Step 2: Heat the Sweetener
In a saucepan, combine:
Allulose
Remaining ¼ cup water
Heat over medium heat until fully dissolved and slightly syrupy. If using a thermometer, aim for 235–240°F. This creates structure without hard candy texture.
Step 3: Whip the Marshmallow Base
With the mixer on low, slowly pour the hot syrup into the bloomed gelatin. Once incorporated, increase speed to high and whip for 8–10 minutes.
You’ll see the mixture transform into a glossy, thick, marshmallow cream.
Step 4: Add Vanilla
Reduce speed and add vanilla bean paste. Whip for another 30 seconds to distribute evenly.
Step 5: Set the Marshmallows
Pour into lined pan and smooth the top. Let sit uncovered at room temperature for 4–6 hours, or overnight for best structure.
Cutting & Finishing
Once set:
Dust lightly with powdered allulose or erythritol
Cut using a sharp knife or pizza cutter
Toss gently to prevent sticking
Avoid over-dusting to keep carbs minimal.
Texture Troubleshooting
Too Sticky?
Increase whip time by 1–2 minutes
Lightly dust hands and knife
Too Soft?
Ensure gelatin fully bloomed
Check syrup temperature
Let set longer before cutting
Grainy Texture?
Sweetener overheated
Avoid erythritol-heavy blends
Storage & Shelf Life
Room temperature: 2–3 days (airtight container)

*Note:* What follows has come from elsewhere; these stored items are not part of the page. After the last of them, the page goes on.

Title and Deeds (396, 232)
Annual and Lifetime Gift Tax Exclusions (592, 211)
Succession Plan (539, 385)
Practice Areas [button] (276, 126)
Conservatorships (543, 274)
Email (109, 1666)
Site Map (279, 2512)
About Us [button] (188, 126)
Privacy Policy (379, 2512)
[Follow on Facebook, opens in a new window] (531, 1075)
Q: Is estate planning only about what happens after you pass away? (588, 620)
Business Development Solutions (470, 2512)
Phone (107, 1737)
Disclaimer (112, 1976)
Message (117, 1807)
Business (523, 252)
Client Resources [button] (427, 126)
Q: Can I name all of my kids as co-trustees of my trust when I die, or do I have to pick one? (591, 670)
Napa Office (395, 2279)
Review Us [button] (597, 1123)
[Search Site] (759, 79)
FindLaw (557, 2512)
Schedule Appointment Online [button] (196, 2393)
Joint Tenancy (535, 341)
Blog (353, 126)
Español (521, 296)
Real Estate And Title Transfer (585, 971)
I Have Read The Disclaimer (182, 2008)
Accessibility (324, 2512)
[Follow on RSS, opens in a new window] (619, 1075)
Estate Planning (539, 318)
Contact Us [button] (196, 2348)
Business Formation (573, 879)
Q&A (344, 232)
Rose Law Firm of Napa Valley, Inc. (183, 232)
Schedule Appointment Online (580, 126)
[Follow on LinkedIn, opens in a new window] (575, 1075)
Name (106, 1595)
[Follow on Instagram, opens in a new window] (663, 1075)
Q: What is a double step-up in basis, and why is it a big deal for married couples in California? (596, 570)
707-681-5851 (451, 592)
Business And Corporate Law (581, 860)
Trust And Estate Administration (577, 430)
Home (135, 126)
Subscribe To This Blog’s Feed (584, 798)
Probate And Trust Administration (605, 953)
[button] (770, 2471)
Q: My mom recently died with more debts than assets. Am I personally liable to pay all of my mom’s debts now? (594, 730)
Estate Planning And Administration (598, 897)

Refrigerator: up to 1 week
Freezer: up to 2 months
These marshmallows do not contain preservatives, so freshness matters.
Ways to Use Vanilla Bean Sugar-Free Marshmallows
Hot chocolate or coffee toppers
Toasted marshmallows (briefly)
S’mores with almond flour grahams
Chocolate-covered marshmallows
Cut into cubes for low-carb treats
Nutritional Notes (Approximate Per Serving)
Low net carbs
No refined sugar
Contains protein from collagen and gelatin
Low glycemic impact
Exact macros will vary depending on sweetener brand.
Flavor Variations Using This Base Recipe
This vanilla bean version is the foundation for all upcoming recipes, including:
Chocolate marshmallows
Pumpkin spice latte marshmallows
Lemon marshmallows
Gingerbread marshmallows
Tea-infused marshmallows
Maple marshmallows
Each variation builds on this exact process with simple ingredient swaps.
These vanilla bean sugar-free marshmallows prove that comfort food and conscious eating can coexist. They’re fluffy, nostalgic, and quietly supportive of a low-glycemic lifestyle. Once you master this base recipe, you’ll never need store-bought marshmallows again.